Right now I'm reading a brilliant book on domestic abuse [1], and it talks
about how abusers create double binds. E.g., family is supposed to go to a
birthday party, but at the last minute the abusive dad blows up at something
the mom says and refuses to let anybody go until she apologizes. The kids
pressure mom to give a false apology so they can go. If she doesn't, she's the
one who ruined the outing, not dad. If she does, she confirms that she's the
problem, and later the kids are upset when she doesn't stick up for them.
Meanwhile, the dad's tantrum is entirely out of scope of discussion, as is the
repeated pattern of behavior.

The governmental theory that they could try to hoover up every detail of every
digital interaction and never get found out was always insane.
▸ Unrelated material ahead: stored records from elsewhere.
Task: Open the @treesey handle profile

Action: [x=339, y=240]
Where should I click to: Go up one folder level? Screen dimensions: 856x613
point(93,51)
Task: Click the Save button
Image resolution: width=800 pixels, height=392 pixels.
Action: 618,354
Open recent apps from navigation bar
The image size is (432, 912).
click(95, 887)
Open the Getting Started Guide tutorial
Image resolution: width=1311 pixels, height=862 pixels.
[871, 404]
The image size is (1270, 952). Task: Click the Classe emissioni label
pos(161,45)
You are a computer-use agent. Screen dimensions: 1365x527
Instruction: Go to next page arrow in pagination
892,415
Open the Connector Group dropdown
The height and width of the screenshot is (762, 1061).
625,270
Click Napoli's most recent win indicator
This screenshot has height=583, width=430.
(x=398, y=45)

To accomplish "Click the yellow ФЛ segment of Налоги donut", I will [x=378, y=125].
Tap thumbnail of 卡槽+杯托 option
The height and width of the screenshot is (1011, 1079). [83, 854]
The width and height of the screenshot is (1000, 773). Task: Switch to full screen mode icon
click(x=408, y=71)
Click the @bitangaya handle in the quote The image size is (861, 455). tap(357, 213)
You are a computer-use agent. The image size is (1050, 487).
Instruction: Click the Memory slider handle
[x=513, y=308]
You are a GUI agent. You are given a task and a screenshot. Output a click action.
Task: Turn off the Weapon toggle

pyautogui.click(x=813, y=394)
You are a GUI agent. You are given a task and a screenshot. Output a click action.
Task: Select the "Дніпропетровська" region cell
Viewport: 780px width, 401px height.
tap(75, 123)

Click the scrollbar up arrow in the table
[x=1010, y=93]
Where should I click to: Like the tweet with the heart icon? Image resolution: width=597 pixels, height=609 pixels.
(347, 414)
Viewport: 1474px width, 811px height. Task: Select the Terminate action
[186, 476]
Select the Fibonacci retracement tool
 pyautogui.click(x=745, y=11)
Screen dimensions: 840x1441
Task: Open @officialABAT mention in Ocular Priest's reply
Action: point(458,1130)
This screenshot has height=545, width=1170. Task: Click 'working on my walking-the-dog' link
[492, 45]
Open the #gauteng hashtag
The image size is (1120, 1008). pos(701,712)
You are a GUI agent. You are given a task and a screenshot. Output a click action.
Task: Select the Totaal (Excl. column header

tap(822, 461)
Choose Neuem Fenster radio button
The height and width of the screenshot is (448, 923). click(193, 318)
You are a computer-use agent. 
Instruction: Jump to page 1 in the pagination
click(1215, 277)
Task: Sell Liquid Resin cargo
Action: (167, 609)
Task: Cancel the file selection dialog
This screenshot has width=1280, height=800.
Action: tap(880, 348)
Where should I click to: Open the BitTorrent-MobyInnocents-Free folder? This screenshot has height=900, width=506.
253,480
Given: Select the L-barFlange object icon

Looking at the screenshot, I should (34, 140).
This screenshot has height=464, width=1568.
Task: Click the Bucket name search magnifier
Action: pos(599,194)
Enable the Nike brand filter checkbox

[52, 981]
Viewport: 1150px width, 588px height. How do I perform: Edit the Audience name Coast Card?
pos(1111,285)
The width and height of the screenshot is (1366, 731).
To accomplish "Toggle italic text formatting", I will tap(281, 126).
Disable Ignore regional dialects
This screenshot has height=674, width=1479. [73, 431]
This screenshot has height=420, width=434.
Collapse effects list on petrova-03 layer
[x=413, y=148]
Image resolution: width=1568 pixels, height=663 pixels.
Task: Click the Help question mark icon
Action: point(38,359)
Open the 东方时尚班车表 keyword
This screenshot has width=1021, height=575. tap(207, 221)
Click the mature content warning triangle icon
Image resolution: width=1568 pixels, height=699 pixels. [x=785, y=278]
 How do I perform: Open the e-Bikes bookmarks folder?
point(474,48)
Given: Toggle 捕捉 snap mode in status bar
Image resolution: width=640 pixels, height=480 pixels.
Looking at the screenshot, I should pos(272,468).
It wasn't a
question of _if_ that would come out, it was when. I find it hard to believe
nobody internally asked that, but either way they are the ones to blame for
the consequences, not Snowden.

[1] Lundy Bancroft's "Why Does He Do That?", [http://www.amazon.com/Why-Does-
He-That-Controlling/dp/042519...](http://www.amazon.com/Why-Does-He-That-
Controlling/dp/0425191656). It's the single most astute thing I've read. It's
one of those books where it's nominally about a relatively narrow topic, but I
keep saying, "Well, this explains X! And _that_ explains Y!" If anybody would
like a copy, email me; it's good enough I want everybody to have read it.

------
cryoshon
"The Snowden reveals keep coming out. The [Obama] administration is letting
the NSA out to dry. They're letting the American tech industry out to dry,"
Andreessen said.

Obama could hardly be construed as letting the NSA out to dry. If anything,
Obama has gone on record as having the NSA's back and making sure that they
are protected from the consequences of their wrongdoing. Obama's pro-NSA
actions are in stark contrast to his pre-election discourses on this topic.
You'd think that he would love the opportunity to make good on one of his
campaign promises rather than double down on the opposite as he's chosen to.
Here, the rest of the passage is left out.